[ABOUT THIS TASK]: Each line from the one holding "Screen dimensions: 700x421" to the end of the data below must be output verbatim, with no other lines.

[Excerpts from a dataset]:
BEGIN
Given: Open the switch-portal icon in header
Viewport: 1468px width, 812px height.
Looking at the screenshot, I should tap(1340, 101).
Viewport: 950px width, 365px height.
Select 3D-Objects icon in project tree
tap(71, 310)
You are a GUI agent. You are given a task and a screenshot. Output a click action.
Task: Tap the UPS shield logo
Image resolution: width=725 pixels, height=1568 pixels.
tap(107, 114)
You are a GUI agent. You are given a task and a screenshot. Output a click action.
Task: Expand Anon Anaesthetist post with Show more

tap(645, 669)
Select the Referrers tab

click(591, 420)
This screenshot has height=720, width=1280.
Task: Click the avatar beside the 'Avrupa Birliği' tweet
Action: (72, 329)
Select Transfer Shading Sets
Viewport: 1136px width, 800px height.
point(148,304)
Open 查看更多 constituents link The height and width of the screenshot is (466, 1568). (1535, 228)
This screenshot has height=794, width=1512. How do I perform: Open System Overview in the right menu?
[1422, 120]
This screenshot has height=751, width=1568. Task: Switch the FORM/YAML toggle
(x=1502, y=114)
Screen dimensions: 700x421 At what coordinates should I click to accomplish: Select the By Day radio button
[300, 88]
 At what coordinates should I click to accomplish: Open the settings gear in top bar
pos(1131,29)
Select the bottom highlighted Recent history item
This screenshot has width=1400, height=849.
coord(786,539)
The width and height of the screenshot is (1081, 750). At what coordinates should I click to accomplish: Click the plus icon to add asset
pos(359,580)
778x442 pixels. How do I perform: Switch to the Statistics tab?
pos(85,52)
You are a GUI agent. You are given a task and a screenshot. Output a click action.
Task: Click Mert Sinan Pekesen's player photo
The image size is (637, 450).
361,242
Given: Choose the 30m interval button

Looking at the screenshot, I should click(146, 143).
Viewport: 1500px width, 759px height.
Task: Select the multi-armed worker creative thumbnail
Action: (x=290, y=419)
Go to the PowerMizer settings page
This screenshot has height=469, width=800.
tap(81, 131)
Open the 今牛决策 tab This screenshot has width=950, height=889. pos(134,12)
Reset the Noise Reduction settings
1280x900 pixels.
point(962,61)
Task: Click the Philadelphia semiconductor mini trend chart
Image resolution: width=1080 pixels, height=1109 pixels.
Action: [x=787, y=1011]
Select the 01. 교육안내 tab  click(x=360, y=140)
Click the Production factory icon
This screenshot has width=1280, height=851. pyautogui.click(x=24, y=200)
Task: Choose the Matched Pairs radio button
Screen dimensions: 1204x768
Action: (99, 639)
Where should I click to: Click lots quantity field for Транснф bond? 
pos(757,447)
END
[ANSWER TO THE PROBLEM]:
Screen dimensions: 700x421 At what coordinates should I click to accomplish: Select the By Day radio button
[300, 88]
 At what coordinates should I click to accomplish: Open the settings gear in top bar
pos(1131,29)
Select the bottom highlighted Recent history item
This screenshot has width=1400, height=849.
coord(786,539)
The width and height of the screenshot is (1081, 750). At what coordinates should I click to accomplish: Click the plus icon to add asset
pos(359,580)
778x442 pixels. How do I perform: Switch to the Statistics tab?
pos(85,52)
You are a GUI agent. You are given a task and a screenshot. Output a click action.
Task: Click Mert Sinan Pekesen's player photo
The image size is (637, 450).
361,242
Given: Choose the 30m interval button

Looking at the screenshot, I should click(146, 143).
Viewport: 1500px width, 759px height.
Task: Select the multi-armed worker creative thumbnail
Action: (x=290, y=419)
Go to the PowerMizer settings page
This screenshot has height=469, width=800.
tap(81, 131)
Open the 今牛决策 tab This screenshot has width=950, height=889. pos(134,12)
Reset the Noise Reduction settings
1280x900 pixels.
point(962,61)
Task: Click the Philadelphia semiconductor mini trend chart
Image resolution: width=1080 pixels, height=1109 pixels.
Action: [x=787, y=1011]
Select the 01. 교육안내 tab  click(x=360, y=140)
Click the Production factory icon
This screenshot has width=1280, height=851. pyautogui.click(x=24, y=200)
Task: Choose the Matched Pairs radio button
Screen dimensions: 1204x768
Action: (99, 639)
Where should I click to: Click lots quantity field for Транснф bond? 
pos(757,447)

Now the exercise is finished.